Work required: Return, word for word, only the lines of the data below that lie between the line with "LOCATION (853, 74)" and the line with "Image resolution: width=740, height=2576.", those two lines included.

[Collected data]
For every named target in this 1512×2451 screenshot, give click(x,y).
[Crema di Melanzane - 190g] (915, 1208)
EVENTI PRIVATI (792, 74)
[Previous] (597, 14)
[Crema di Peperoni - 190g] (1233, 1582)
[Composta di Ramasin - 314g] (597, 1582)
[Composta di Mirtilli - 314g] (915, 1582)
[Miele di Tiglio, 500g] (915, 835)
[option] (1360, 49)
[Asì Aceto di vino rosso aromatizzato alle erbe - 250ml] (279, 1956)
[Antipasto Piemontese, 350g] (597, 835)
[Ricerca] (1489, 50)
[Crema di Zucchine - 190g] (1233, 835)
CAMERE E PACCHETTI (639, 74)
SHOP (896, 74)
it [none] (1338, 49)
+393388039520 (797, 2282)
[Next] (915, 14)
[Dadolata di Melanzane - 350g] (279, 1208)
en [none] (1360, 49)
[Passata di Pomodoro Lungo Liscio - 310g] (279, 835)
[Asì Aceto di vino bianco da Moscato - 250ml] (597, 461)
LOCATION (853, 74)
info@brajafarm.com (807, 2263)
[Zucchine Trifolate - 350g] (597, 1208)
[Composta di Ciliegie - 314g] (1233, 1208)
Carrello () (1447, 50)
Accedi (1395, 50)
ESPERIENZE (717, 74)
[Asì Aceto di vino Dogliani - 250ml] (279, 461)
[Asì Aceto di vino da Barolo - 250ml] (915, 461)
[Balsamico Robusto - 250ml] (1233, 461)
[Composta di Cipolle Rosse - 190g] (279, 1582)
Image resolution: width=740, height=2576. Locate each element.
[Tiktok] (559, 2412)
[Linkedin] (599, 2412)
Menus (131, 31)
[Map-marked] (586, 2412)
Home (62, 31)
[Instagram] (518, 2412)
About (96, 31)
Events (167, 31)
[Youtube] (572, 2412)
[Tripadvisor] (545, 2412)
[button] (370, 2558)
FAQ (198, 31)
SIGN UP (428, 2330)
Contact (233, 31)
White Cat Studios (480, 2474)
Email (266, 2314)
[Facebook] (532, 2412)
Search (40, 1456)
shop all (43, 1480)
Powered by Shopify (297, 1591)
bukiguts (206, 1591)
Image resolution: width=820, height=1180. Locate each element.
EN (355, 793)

Answer box:
LOCATION (853, 74)
info@brajafarm.com (807, 2263)
[Zucchine Trifolate - 350g] (597, 1208)
[Composta di Ciliegie - 314g] (1233, 1208)
Carrello () (1447, 50)
Accedi (1395, 50)
ESPERIENZE (717, 74)
[Asì Aceto di vino Dogliani - 250ml] (279, 461)
[Asì Aceto di vino da Barolo - 250ml] (915, 461)
[Balsamico Robusto - 250ml] (1233, 461)
[Composta di Cipolle Rosse - 190g] (279, 1582)
Image resolution: width=740, height=2576. Locate each element.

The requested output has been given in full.